- Task objective: Please reproduce the data lines from the line with "The height and" through the line with "Open gear settings for collector title", both included, and nothing else.

- Provided data:
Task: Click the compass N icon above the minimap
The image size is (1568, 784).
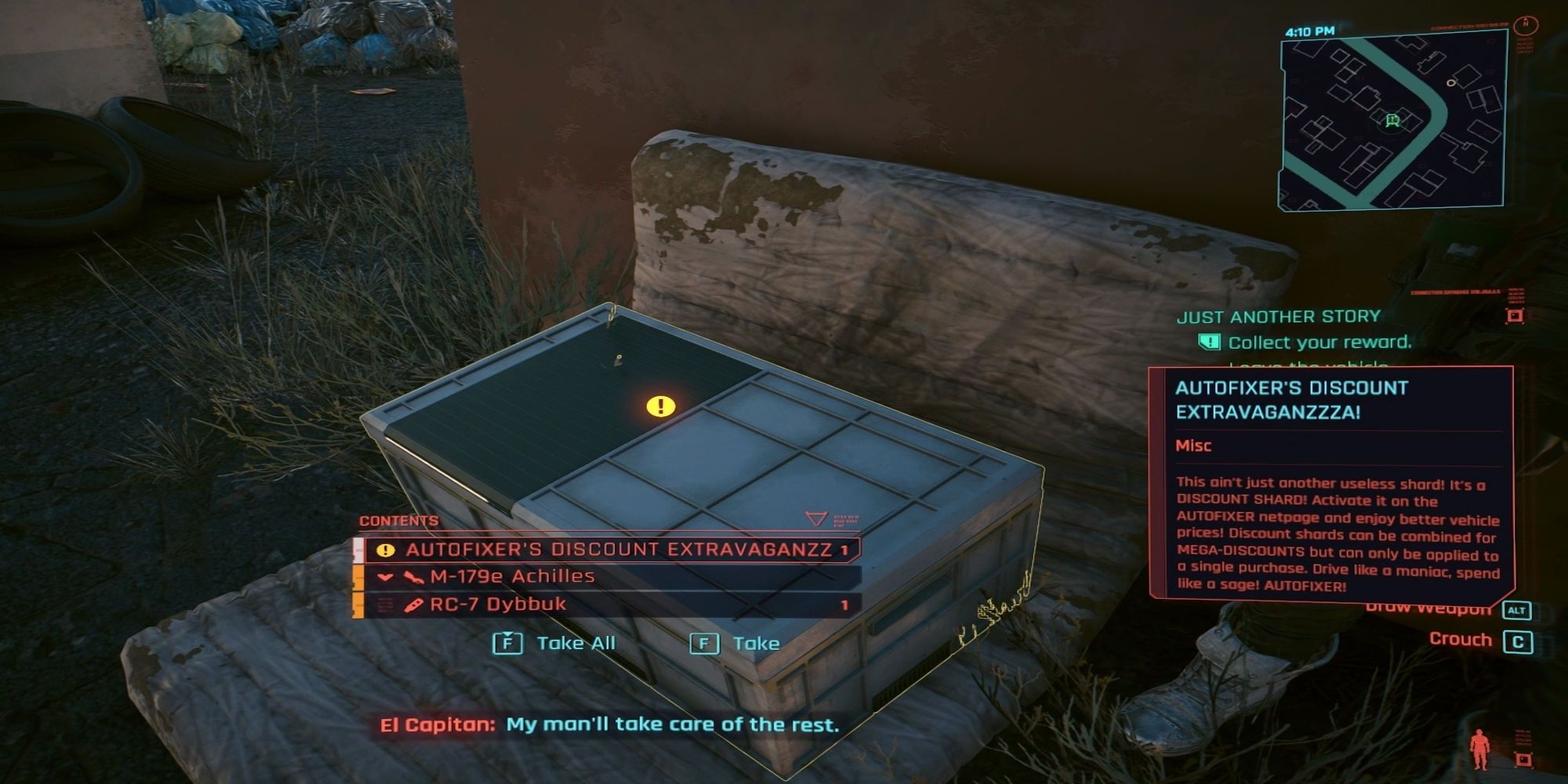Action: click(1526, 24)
--
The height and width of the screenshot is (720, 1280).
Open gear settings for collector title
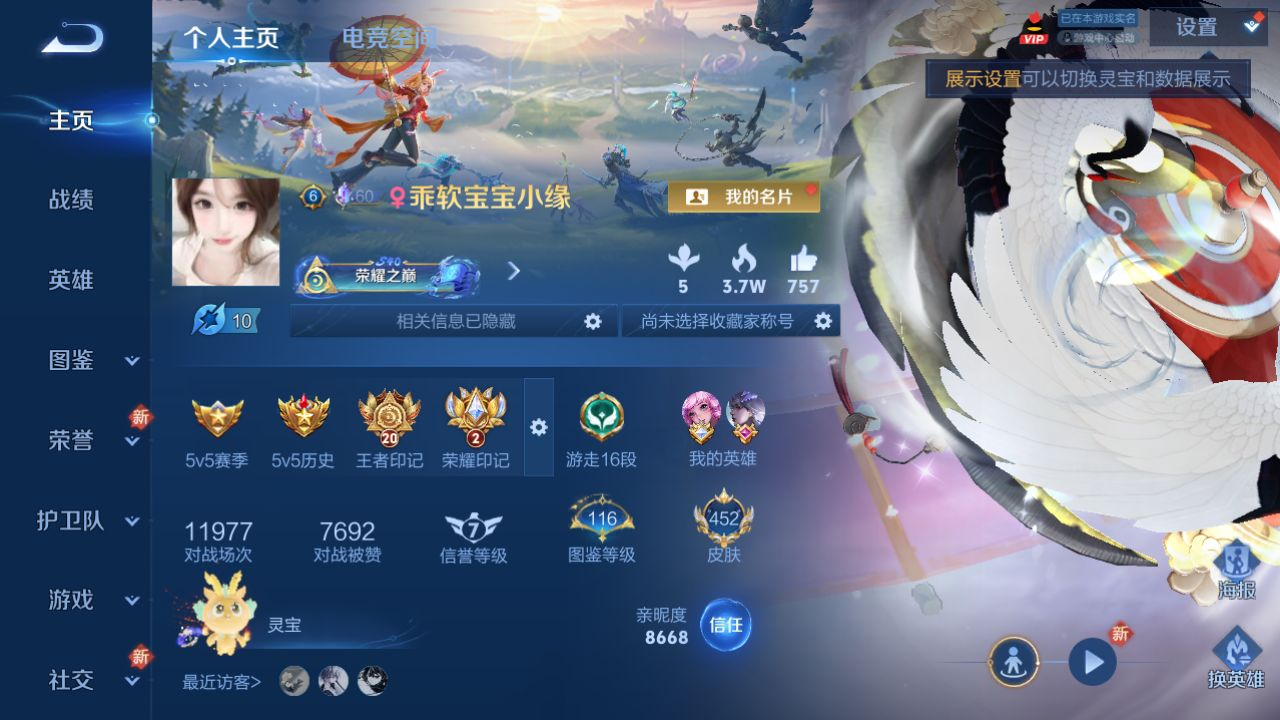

- The completed task:
The height and width of the screenshot is (720, 1280).
Open gear settings for collector title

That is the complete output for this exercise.